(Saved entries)
····················

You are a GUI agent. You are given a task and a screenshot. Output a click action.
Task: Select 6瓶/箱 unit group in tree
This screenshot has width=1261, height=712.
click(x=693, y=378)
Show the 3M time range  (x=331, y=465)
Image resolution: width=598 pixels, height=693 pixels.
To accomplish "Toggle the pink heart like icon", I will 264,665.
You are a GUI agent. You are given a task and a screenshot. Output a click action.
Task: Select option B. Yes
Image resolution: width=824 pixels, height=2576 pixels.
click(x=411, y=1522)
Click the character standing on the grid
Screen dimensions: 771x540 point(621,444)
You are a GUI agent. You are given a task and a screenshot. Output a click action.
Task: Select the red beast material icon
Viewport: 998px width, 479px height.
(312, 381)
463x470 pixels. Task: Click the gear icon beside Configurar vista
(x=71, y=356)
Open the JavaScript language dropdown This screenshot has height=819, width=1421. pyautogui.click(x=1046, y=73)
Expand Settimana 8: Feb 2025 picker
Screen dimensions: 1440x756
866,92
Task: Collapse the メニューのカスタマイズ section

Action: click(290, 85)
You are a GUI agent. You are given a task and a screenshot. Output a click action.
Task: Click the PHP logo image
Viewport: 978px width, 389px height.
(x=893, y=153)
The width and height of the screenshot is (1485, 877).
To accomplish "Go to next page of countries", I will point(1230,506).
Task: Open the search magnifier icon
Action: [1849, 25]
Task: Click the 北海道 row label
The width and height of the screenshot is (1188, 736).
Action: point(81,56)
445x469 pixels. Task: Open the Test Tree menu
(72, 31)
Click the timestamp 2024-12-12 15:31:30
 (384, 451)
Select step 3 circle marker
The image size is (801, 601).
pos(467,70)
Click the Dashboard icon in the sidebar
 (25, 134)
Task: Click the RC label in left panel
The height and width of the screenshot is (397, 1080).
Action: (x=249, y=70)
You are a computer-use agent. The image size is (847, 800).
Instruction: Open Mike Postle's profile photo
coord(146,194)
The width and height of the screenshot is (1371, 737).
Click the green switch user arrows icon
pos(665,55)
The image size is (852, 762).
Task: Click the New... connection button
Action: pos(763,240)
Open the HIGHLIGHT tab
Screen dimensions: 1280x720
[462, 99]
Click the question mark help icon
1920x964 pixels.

····················

• Problem
Repeat all of the data exactly. Include every line.

• Your response
You are a GUI agent. You are given a task and a screenshot. Output a click action.
Task: Select 6瓶/箱 unit group in tree
This screenshot has width=1261, height=712.
click(x=693, y=378)
Show the 3M time range  (x=331, y=465)
Image resolution: width=598 pixels, height=693 pixels.
To accomplish "Toggle the pink heart like icon", I will 264,665.
You are a GUI agent. You are given a task and a screenshot. Output a click action.
Task: Select option B. Yes
Image resolution: width=824 pixels, height=2576 pixels.
click(x=411, y=1522)
Click the character standing on the grid
Screen dimensions: 771x540 point(621,444)
You are a GUI agent. You are given a task and a screenshot. Output a click action.
Task: Select the red beast material icon
Viewport: 998px width, 479px height.
(312, 381)
463x470 pixels. Task: Click the gear icon beside Configurar vista
(x=71, y=356)
Open the JavaScript language dropdown This screenshot has height=819, width=1421. pyautogui.click(x=1046, y=73)
Expand Settimana 8: Feb 2025 picker
Screen dimensions: 1440x756
866,92
Task: Collapse the メニューのカスタマイズ section

Action: click(290, 85)
You are a GUI agent. You are given a task and a screenshot. Output a click action.
Task: Click the PHP logo image
Viewport: 978px width, 389px height.
(x=893, y=153)
The width and height of the screenshot is (1485, 877).
To accomplish "Go to next page of countries", I will point(1230,506).
Task: Open the search magnifier icon
Action: [1849, 25]
Task: Click the 北海道 row label
The width and height of the screenshot is (1188, 736).
Action: point(81,56)
445x469 pixels. Task: Open the Test Tree menu
(72, 31)
Click the timestamp 2024-12-12 15:31:30
 (384, 451)
Select step 3 circle marker
The image size is (801, 601).
pos(467,70)
Click the Dashboard icon in the sidebar
 (25, 134)
Task: Click the RC label in left panel
The height and width of the screenshot is (397, 1080).
Action: (x=249, y=70)
You are a computer-use agent. The image size is (847, 800).
Instruction: Open Mike Postle's profile photo
coord(146,194)
The width and height of the screenshot is (1371, 737).
Click the green switch user arrows icon
pos(665,55)
The image size is (852, 762).
Task: Click the New... connection button
Action: pos(763,240)
Open the HIGHLIGHT tab
Screen dimensions: 1280x720
[462, 99]
Click the question mark help icon
1920x964 pixels.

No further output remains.